Filed under: Indiana — Ryan Fiore at 12:39 pm on Tuesday, February 3, 2009

As the economy gets worse payday loans, which are use by working-class people, are increasingly being sought by middle-income families. These middle-income families use to get short-term loans from either a bank, credit union, or credit cards. However with the recent credit crunch and recession these people have turned to high-interest payday loans. 

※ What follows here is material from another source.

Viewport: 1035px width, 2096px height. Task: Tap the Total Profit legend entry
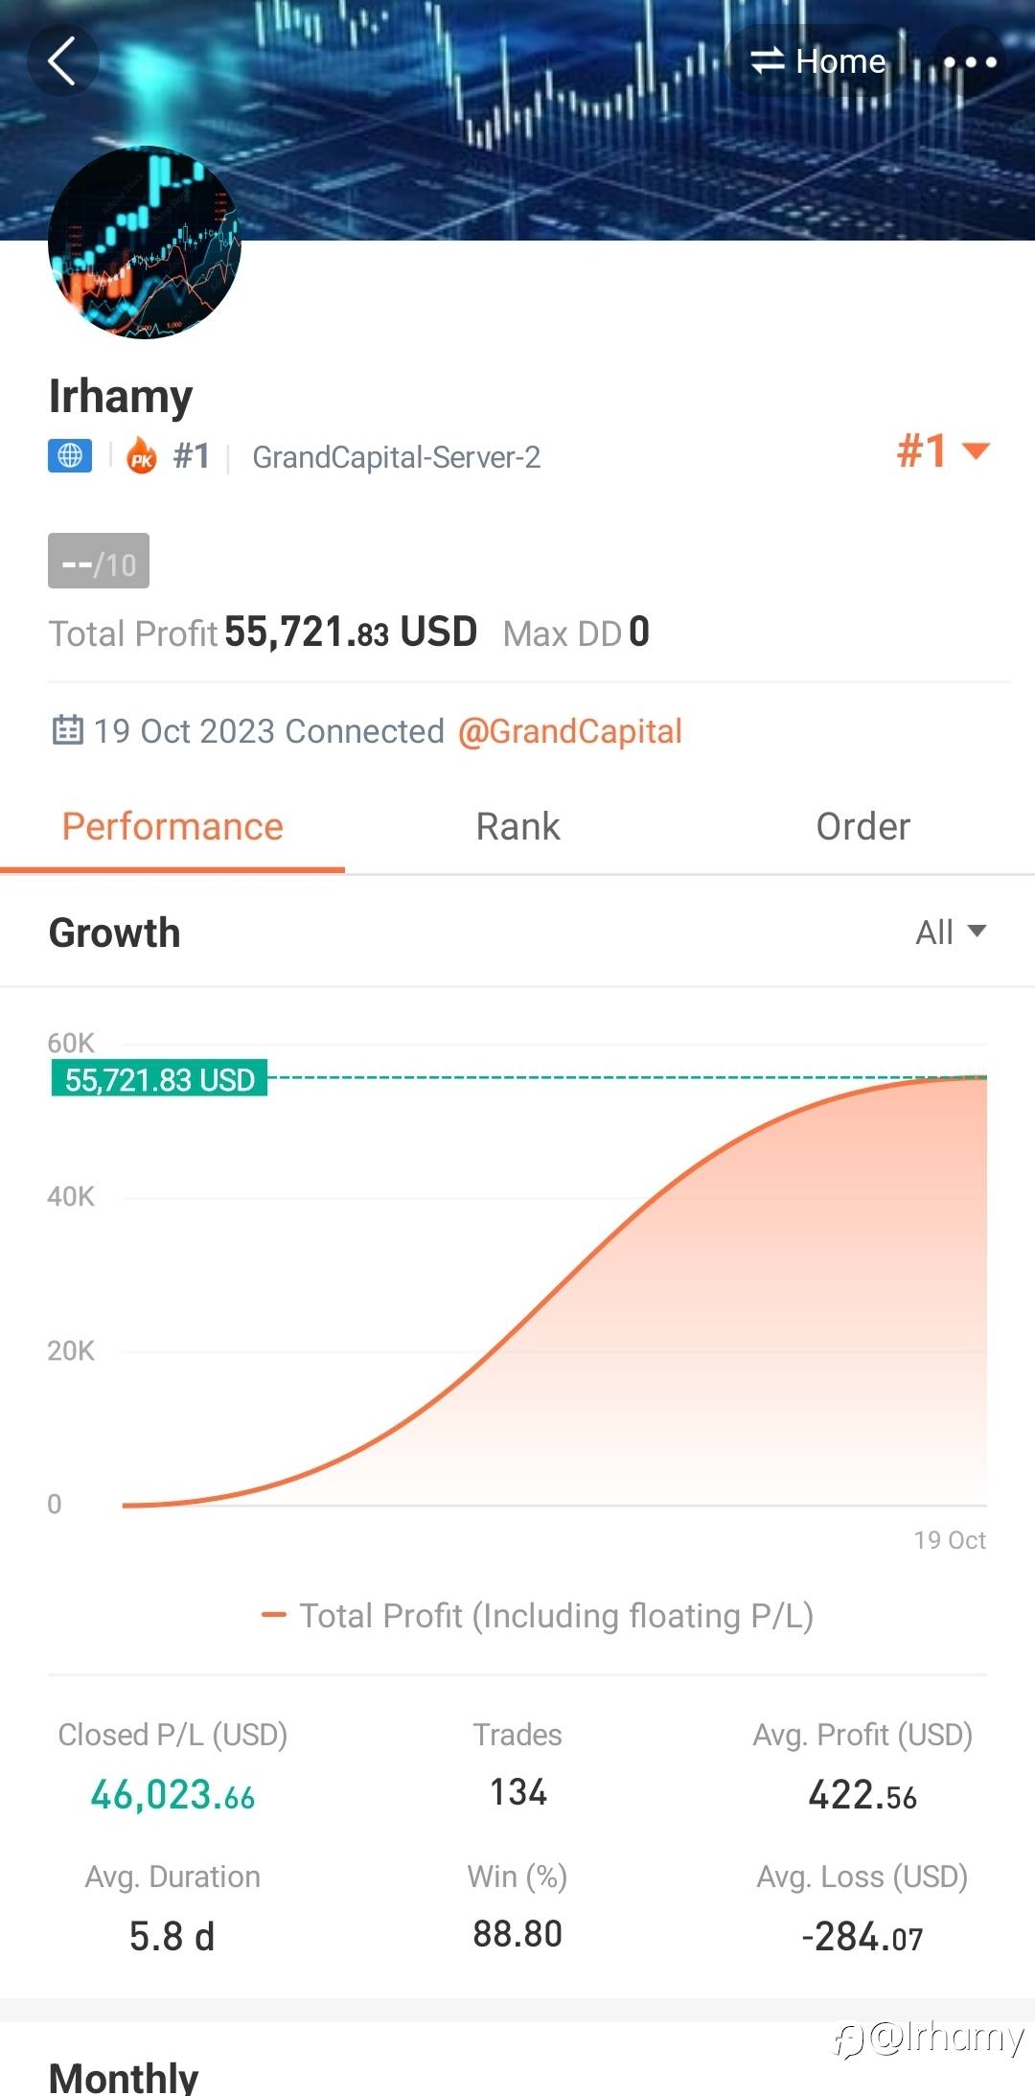pos(539,1616)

Payday loans are a type of short term loan that allows people to borrow money until the following payday, typically within two weeks. All that you need to qualify for one of these payday loans is proof of employment, and a post-dated check payable to the payday lender for the amount plus their fee. The maximum amount the borrower can get varies from state to state; in Indiana, the maximum per loan is $550, with an annual percentage rate of 349.36 percent. The lower the loan, the higher the APR. If the $550 loan is repaid on time, the fee is roughly $74. People can get trapped in when they can not repay the loan and have to renew it multiple times, each time having to pay the fee. The maximum amount of times the payday loan can be renewed in Indiana is six times. Which means if someone borrowed $550 and renewed it each time they’d end up having to pay $993.41 by the end.  

Payday loan companies say that they provide a much needed service to people without good credit or who need short-term credit. However many ward that once people start getting into the habit of taking out payday loans they end up in a cycle that eats up their paychecks with annual interest rates of nearly 400%. 

More middle-class families are using payday loans “to put off the day of reckoning,” said Elizabeth Warren, a Harvard law professor who is chairwoman of a congressional watchdog panel on the $700 billion bailout for the U.S. financial system. ”Too many families live with no cushion, so when something goes wrong, they turn to payday lenders.”